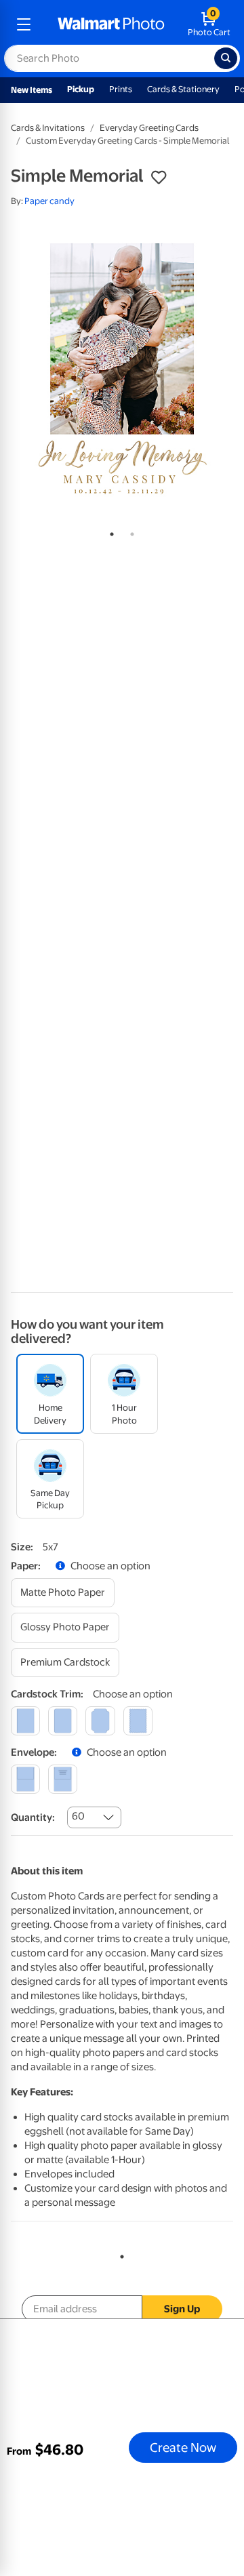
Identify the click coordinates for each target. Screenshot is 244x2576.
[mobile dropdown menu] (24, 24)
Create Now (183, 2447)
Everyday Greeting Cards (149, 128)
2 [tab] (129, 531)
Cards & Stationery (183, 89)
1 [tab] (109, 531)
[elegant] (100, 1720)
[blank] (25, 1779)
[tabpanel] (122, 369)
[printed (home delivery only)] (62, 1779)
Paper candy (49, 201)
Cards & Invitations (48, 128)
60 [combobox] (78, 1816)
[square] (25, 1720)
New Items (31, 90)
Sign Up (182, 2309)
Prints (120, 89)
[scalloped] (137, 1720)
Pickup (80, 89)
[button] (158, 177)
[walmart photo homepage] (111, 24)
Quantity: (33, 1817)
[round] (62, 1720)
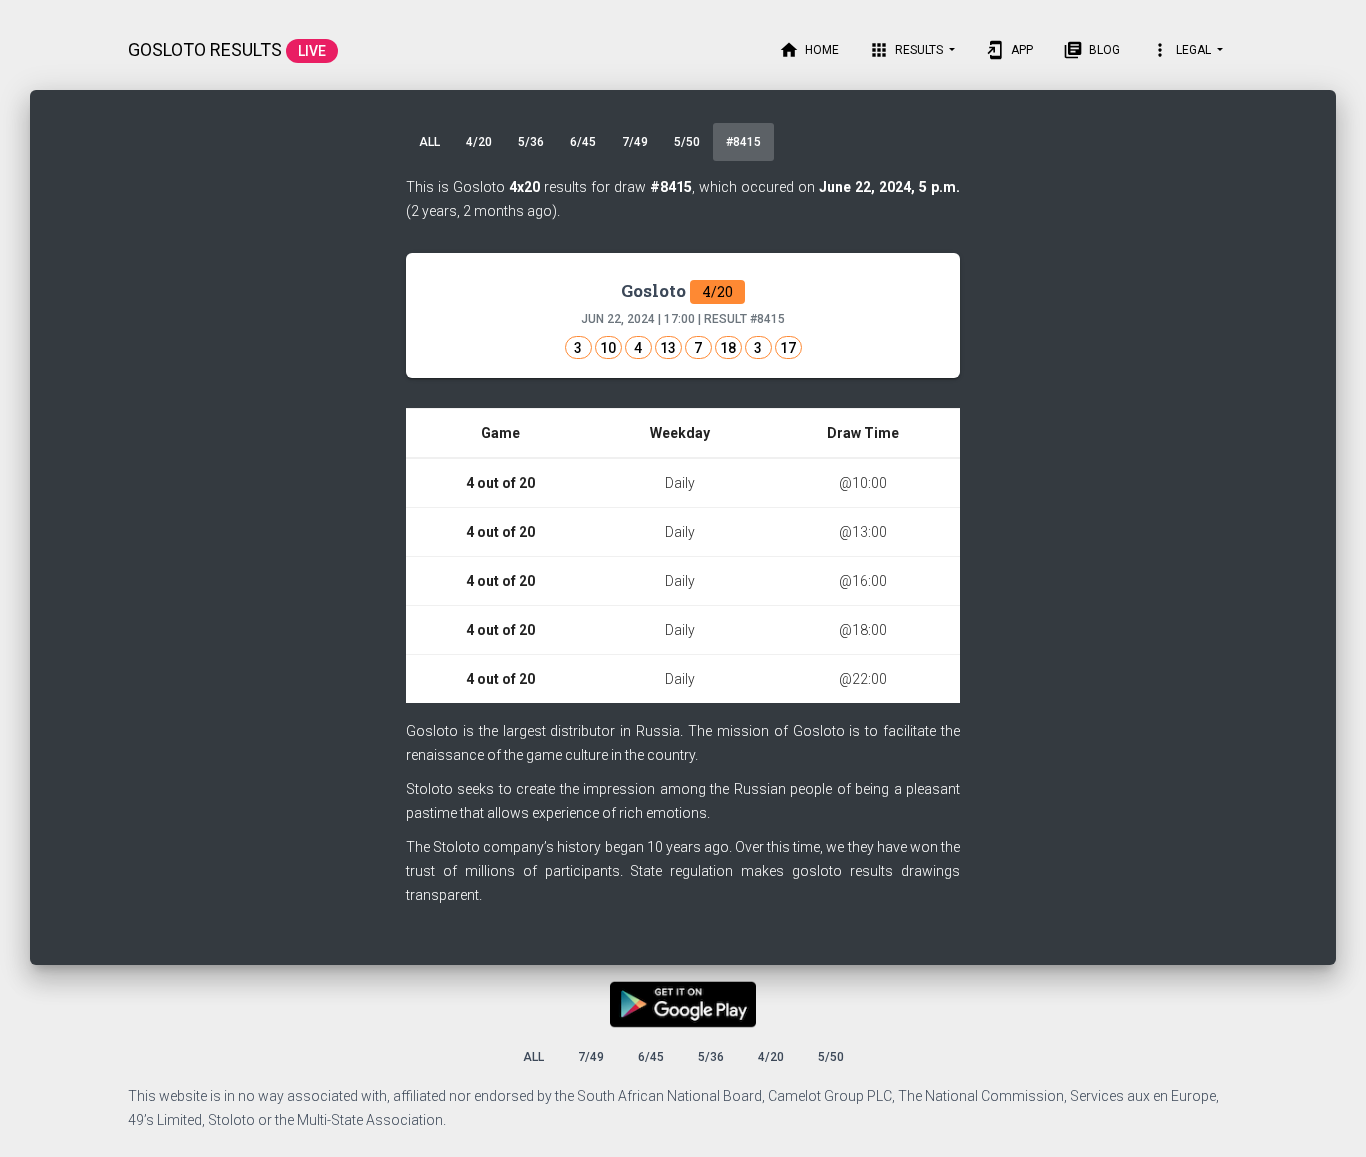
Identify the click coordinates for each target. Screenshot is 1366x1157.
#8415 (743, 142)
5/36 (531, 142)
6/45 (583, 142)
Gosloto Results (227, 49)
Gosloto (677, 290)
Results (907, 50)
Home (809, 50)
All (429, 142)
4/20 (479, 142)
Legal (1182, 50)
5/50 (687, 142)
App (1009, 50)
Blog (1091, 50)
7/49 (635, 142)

============

Your task ▸ Transcribe, exactly and without pictures, everything in the data from the line with "[button] (158, 177)" down to the line with "Results (907, 50)", both included.

Answer section ▸
[button] (158, 177)
[walmart photo homepage] (111, 24)
Quantity: (33, 1817)
[round] (62, 1720)
Identify the click coordinates for each target. Screenshot is 1366x1157.
#8415 (743, 142)
5/36 (531, 142)
6/45 (583, 142)
Gosloto Results (227, 49)
Gosloto (677, 290)
Results (907, 50)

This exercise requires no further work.